Description of the task → Whenever a line in the material below contains "ரவணக", copy that line.
++++ Extracted material ++++
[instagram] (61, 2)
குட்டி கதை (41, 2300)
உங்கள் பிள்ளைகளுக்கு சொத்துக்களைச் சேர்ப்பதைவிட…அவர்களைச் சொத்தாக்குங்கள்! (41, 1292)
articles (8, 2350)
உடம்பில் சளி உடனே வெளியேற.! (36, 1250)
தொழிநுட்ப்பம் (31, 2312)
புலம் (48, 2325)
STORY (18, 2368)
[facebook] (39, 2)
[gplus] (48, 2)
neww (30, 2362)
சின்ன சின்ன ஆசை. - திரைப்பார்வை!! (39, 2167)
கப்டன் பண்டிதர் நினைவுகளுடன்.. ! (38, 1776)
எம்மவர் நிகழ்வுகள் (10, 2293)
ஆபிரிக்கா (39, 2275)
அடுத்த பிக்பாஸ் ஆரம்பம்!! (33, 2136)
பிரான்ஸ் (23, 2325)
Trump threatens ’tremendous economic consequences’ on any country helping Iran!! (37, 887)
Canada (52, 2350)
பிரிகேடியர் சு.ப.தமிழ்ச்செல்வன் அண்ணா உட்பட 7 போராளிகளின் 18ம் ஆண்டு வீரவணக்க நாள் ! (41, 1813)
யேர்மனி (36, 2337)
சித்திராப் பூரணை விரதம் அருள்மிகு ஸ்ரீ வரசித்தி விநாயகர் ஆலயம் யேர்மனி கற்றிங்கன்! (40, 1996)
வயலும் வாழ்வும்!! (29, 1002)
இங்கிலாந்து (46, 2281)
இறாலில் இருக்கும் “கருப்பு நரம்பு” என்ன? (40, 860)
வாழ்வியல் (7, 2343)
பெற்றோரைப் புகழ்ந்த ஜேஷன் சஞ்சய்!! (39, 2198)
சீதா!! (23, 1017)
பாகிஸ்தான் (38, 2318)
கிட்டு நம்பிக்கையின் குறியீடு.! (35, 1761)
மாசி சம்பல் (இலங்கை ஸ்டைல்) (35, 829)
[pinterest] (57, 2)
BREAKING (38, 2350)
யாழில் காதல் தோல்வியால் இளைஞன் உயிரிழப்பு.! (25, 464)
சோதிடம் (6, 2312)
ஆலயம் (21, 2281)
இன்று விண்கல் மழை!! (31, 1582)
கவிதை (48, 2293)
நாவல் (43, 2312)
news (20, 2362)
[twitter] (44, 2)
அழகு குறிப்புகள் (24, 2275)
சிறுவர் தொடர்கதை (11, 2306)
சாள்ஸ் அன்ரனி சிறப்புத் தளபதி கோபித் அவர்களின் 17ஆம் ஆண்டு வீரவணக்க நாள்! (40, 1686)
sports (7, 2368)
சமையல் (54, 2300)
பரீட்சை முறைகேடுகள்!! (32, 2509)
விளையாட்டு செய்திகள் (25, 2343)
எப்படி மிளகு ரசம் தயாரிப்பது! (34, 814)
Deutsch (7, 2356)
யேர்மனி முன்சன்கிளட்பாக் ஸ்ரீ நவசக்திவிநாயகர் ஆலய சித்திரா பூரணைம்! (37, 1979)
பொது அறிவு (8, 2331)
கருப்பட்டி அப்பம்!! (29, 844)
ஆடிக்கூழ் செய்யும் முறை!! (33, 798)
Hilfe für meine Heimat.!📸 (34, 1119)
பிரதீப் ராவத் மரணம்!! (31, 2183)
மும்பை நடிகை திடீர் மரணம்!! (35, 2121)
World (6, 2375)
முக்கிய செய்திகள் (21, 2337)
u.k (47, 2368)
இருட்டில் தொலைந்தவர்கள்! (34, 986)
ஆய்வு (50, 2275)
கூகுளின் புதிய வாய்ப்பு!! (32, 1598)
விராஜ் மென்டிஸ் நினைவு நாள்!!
++++
Result of the exercise →
பிரிகேடியர் சு.ப.தமிழ்ச்செல்வன் அண்ணா உட்பட 7 போராளிகளின் 18ம் ஆண்டு வீரவணக்க நாள் ! (41, 1813)
சாள்ஸ் அன்ரனி சிறப்புத் தளபதி கோபித் அவர்களின் 17ஆம் ஆண்டு வீரவணக்க நாள்! (40, 1686)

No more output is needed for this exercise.